[Collected data entries]
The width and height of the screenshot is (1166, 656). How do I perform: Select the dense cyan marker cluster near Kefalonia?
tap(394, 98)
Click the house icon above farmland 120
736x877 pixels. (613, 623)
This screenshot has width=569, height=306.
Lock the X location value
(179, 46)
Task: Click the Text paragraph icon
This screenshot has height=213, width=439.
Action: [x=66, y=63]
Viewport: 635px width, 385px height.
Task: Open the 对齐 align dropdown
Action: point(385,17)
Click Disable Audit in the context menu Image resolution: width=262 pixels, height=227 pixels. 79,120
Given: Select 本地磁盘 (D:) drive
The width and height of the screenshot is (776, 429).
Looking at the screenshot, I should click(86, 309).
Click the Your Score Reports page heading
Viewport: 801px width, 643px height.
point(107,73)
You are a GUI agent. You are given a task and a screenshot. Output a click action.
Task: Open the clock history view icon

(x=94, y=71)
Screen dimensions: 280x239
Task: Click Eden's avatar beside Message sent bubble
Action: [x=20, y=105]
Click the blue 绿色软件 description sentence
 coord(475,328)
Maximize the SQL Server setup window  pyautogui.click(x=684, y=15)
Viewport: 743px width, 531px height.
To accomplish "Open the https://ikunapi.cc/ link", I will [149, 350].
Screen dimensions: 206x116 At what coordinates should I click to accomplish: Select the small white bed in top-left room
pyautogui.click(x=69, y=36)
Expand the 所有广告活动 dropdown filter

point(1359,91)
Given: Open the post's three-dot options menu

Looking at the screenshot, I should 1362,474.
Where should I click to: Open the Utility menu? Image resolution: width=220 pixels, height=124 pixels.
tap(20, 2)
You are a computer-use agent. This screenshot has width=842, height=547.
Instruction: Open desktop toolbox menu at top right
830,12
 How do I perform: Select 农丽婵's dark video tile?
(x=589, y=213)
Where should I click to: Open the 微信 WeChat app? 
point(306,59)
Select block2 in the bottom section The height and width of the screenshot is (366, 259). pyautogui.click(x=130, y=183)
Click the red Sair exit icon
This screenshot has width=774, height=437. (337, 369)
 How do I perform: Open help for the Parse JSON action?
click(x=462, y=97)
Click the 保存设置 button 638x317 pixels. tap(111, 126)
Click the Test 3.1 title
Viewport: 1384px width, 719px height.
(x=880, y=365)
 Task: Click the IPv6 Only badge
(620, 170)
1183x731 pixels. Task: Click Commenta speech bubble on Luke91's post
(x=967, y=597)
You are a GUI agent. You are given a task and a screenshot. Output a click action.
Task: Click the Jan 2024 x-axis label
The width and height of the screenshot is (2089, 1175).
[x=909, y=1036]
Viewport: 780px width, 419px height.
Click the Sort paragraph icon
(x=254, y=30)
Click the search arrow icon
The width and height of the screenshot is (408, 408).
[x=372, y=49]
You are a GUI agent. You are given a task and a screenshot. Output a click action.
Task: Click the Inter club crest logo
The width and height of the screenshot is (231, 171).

ACTIVITY:
Both end lines included, restate word for word the lines above from the line with "Lock the X location value" to the line with "Click Disable Audit", and nothing else.

TASK RESULT:
Lock the X location value
(179, 46)
Task: Click the Text paragraph icon
This screenshot has height=213, width=439.
Action: [x=66, y=63]
Viewport: 635px width, 385px height.
Task: Open the 对齐 align dropdown
Action: point(385,17)
Click Disable Audit in the context menu Image resolution: width=262 pixels, height=227 pixels. 79,120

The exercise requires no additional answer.